╭─ INPUT RECORDS
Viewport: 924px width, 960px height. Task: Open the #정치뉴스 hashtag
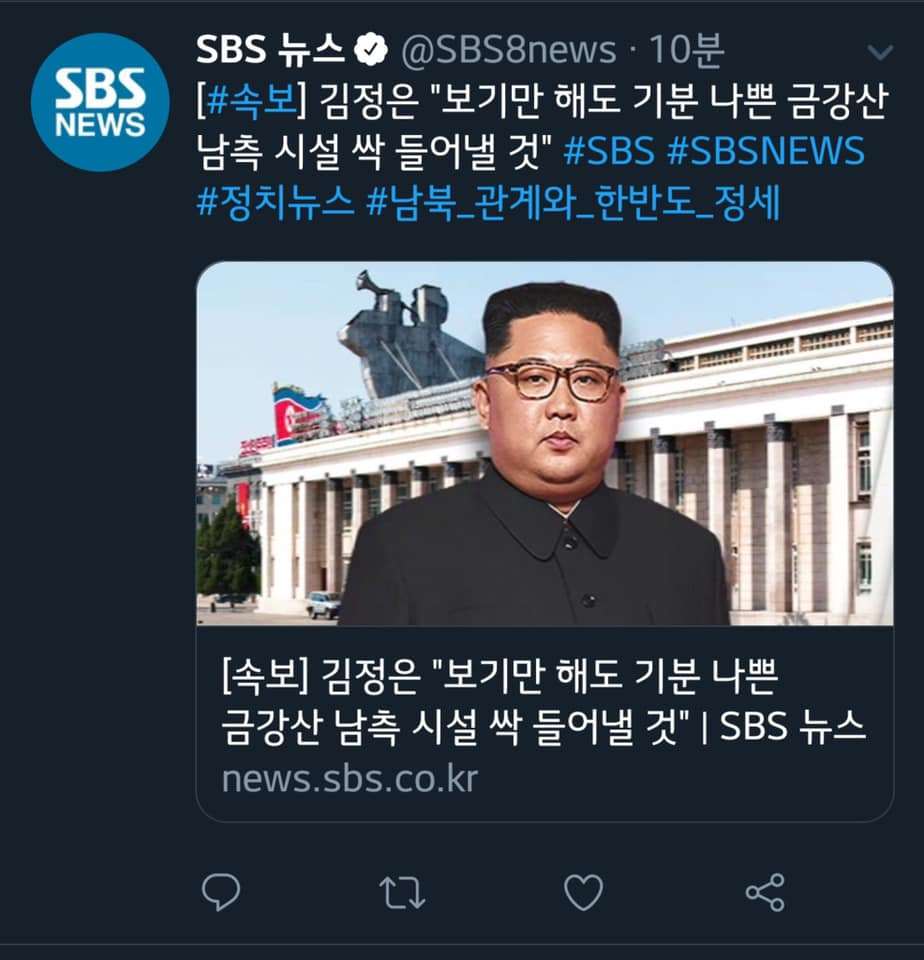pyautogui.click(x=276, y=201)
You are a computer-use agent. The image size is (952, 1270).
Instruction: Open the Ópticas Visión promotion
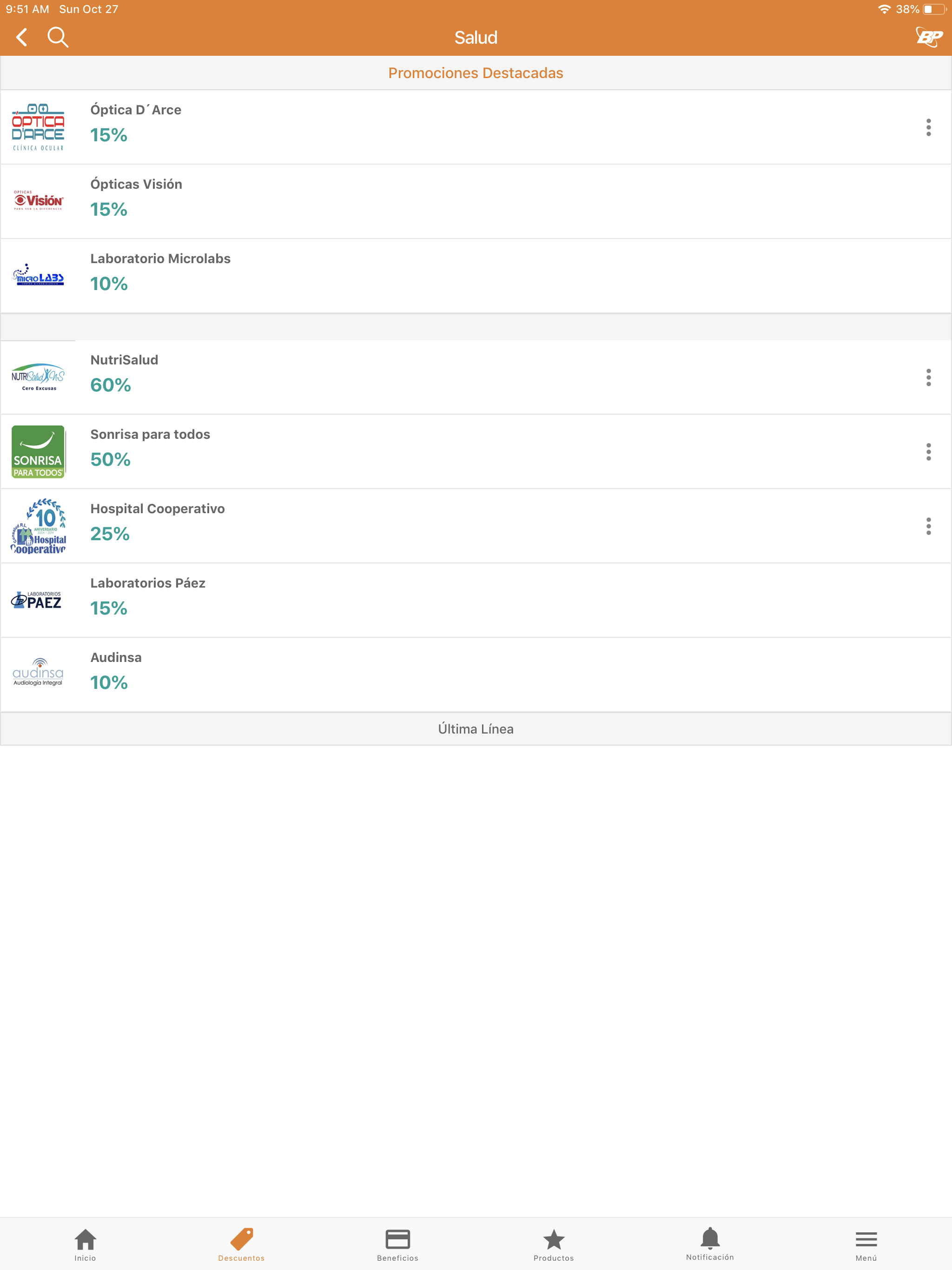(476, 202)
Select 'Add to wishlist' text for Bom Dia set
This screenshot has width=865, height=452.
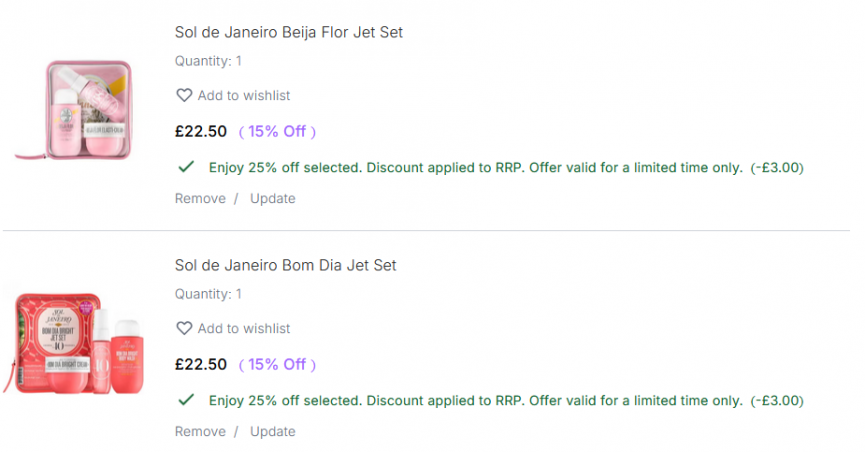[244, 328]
╰─
▸ **DIRECTIONS**: Resize the listing: give all its lines again, requests included, with every coordinate in the answers multiplied by 2.45 and rounded to a whole number, halves rounded up. Leave the pictures out.

▸ **WRITTEN RESPONSE**:
Viewport: 924px width, 960px height. Task: Open the #정치뉴스 hashtag
pyautogui.click(x=676, y=492)
You are a computer-use agent. The image size is (952, 1270).
Instruction: Open the Ópticas Visión promotion
(1166, 495)
Select 'Add to wishlist' text for Bom Dia set
This screenshot has width=865, height=452.
[598, 804]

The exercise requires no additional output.